Work instructions | From the entries below, please output exactly the lines starting at the one containing "The height and width of the screenshot is (593, 927)." and ending at the one containing "Screen dimensions: 1008x1192", both included.

Material provided |
....................
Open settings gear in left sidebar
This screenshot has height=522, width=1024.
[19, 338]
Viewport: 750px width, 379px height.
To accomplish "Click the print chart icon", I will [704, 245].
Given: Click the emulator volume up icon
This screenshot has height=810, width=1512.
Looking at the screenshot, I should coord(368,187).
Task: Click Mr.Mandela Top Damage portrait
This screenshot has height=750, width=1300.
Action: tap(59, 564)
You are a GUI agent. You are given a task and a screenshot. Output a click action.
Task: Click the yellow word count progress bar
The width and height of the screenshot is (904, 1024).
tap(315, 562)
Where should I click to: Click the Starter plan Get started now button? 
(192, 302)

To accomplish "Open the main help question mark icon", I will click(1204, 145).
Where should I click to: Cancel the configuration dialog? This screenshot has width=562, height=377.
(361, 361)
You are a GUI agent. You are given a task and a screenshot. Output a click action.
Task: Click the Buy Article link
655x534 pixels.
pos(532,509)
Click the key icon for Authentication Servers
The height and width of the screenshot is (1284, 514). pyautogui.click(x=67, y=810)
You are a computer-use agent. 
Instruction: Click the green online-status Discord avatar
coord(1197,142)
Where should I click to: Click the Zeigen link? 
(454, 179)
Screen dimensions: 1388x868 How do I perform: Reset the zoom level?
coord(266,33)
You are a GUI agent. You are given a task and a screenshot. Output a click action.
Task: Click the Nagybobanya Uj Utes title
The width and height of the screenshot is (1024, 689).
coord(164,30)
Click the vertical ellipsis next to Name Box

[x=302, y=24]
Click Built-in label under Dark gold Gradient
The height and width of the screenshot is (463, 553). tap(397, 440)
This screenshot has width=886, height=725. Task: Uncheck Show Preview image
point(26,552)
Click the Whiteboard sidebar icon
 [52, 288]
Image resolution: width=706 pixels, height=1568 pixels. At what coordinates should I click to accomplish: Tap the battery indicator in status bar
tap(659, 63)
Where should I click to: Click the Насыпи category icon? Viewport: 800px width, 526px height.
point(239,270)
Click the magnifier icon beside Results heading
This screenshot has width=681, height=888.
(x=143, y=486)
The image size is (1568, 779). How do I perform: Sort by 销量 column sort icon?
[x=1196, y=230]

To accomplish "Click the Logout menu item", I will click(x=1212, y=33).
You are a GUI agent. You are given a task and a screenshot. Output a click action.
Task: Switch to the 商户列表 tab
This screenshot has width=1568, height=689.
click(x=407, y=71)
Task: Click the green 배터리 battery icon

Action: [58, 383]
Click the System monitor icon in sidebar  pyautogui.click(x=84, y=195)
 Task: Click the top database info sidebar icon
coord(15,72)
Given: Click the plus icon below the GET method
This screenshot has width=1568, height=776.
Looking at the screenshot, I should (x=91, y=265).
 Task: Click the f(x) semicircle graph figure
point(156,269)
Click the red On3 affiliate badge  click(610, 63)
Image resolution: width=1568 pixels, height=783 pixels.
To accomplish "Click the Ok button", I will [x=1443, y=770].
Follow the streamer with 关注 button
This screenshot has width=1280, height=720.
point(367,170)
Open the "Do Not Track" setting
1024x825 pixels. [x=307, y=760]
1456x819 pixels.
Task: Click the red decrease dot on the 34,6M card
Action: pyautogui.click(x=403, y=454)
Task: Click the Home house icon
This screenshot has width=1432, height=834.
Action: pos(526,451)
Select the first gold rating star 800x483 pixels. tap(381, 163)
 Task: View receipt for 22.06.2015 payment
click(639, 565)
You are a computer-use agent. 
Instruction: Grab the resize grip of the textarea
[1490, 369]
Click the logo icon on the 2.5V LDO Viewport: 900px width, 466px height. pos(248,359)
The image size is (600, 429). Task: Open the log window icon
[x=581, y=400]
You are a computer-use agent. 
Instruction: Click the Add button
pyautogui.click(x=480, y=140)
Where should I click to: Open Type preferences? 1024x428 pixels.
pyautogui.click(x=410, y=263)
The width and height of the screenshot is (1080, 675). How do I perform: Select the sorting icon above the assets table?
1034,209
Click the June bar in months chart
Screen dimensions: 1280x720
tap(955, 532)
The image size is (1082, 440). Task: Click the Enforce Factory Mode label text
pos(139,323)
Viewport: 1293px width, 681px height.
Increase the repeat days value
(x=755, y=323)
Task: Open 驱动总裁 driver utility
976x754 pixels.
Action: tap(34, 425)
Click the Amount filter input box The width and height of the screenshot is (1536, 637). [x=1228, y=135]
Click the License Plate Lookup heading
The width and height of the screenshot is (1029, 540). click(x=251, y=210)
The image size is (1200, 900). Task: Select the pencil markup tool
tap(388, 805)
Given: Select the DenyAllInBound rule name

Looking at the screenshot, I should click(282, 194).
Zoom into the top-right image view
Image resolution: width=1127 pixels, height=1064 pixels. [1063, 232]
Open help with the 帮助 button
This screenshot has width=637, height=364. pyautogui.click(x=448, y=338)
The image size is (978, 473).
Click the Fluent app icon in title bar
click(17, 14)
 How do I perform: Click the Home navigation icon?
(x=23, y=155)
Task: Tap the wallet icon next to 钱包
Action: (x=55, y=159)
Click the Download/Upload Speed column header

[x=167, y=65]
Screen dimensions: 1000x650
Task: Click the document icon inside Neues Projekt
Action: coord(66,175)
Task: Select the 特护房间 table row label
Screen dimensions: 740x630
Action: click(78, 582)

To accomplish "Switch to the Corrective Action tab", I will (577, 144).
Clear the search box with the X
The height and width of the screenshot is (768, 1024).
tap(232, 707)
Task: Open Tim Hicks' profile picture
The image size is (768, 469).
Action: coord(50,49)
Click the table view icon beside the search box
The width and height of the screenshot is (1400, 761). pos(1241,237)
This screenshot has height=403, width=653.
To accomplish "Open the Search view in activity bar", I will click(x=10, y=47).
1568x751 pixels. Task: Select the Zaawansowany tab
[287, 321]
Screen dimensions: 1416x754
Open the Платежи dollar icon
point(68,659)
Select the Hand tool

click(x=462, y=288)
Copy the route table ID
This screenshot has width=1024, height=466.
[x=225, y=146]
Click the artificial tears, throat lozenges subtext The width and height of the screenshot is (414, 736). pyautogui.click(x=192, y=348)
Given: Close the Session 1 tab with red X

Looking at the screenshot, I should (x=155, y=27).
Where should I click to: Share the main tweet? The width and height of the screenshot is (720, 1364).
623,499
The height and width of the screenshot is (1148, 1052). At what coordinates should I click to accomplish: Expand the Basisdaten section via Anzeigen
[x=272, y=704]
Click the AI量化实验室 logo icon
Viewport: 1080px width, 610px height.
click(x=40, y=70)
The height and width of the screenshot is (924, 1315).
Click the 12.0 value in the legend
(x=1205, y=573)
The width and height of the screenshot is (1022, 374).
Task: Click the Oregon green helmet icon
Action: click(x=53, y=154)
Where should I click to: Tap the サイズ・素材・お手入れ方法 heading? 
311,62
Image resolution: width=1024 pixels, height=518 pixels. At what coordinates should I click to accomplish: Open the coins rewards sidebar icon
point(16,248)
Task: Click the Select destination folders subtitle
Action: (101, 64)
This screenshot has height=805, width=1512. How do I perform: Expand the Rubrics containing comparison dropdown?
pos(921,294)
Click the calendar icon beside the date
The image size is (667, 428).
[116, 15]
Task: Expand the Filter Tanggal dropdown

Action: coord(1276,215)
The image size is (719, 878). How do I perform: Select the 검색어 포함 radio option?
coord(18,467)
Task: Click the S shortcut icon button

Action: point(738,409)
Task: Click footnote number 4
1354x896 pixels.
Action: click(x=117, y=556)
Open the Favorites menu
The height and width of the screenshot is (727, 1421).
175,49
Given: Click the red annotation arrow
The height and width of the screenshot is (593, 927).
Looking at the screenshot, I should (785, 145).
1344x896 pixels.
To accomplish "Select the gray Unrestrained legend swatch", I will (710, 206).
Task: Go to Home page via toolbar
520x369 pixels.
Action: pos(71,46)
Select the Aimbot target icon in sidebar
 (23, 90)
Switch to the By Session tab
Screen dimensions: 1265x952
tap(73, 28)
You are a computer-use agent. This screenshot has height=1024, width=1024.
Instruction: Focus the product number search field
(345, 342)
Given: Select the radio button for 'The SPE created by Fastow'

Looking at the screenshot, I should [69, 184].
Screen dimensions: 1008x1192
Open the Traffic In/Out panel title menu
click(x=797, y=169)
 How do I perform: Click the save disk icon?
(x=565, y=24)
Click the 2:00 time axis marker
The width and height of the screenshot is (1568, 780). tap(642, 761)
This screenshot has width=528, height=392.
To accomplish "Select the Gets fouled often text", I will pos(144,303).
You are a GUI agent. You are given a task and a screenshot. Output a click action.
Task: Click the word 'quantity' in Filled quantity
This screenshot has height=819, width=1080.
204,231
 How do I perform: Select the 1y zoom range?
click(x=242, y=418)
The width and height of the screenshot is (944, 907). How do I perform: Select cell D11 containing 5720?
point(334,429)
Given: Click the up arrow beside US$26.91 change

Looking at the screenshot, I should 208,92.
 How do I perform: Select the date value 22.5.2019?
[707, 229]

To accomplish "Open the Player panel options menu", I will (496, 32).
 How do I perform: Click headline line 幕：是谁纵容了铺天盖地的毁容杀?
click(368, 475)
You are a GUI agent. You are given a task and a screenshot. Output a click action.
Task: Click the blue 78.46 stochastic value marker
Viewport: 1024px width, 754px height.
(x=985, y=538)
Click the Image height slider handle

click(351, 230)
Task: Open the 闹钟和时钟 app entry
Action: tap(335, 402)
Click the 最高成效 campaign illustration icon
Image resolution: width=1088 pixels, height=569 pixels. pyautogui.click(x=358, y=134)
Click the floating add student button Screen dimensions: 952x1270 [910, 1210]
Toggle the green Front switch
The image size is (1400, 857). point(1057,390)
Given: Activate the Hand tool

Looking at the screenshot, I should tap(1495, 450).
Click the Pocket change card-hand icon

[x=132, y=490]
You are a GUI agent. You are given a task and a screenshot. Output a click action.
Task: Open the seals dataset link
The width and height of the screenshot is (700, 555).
....................
Problem solution |
The height and width of the screenshot is (593, 927).
Looking at the screenshot, I should (785, 145).
1344x896 pixels.
To accomplish "Select the gray Unrestrained legend swatch", I will (710, 206).
Task: Go to Home page via toolbar
520x369 pixels.
Action: pos(71,46)
Select the Aimbot target icon in sidebar
 (23, 90)
Switch to the By Session tab
Screen dimensions: 1265x952
tap(73, 28)
You are a computer-use agent. This screenshot has height=1024, width=1024.
Instruction: Focus the product number search field
(345, 342)
Given: Select the radio button for 'The SPE created by Fastow'

Looking at the screenshot, I should [69, 184].
Screen dimensions: 1008x1192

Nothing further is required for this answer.